START Provided records
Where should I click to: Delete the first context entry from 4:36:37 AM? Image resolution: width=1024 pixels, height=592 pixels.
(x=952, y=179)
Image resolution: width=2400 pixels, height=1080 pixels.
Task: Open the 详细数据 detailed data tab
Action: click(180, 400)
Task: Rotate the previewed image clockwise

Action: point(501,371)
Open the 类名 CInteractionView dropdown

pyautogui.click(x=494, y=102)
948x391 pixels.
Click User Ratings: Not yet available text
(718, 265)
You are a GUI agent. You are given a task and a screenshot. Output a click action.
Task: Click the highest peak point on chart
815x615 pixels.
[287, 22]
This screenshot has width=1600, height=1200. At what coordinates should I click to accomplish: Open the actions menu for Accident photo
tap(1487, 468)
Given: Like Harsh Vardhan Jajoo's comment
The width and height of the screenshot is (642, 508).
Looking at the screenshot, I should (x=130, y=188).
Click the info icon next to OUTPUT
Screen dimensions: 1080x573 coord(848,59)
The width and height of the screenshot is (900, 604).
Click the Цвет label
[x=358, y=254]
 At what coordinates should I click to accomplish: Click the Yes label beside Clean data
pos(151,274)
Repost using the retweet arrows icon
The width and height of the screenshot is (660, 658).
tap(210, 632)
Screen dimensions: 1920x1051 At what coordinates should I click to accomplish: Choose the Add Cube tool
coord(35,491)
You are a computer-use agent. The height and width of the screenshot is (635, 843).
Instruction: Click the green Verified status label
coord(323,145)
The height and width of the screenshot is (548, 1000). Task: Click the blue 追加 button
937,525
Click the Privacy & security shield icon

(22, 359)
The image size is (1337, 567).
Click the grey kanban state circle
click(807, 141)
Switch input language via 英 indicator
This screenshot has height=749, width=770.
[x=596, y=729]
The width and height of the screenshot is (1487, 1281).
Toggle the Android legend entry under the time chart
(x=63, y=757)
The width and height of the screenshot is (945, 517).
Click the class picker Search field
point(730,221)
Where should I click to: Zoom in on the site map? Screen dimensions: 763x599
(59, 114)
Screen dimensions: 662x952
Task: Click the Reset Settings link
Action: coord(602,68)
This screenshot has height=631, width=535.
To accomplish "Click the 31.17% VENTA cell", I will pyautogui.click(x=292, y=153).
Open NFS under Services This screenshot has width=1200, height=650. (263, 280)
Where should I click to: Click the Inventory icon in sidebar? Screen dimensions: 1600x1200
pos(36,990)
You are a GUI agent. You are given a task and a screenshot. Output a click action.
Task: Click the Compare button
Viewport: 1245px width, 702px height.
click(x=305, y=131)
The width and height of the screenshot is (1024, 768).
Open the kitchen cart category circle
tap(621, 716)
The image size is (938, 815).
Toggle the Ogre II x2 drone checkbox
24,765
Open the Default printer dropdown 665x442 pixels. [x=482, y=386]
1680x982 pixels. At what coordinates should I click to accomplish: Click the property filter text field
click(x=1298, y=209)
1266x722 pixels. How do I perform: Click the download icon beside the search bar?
END Provided records
Where a line in the records above holds the string "size", it counts toward the total; give that total alone.

[Output of the task] 2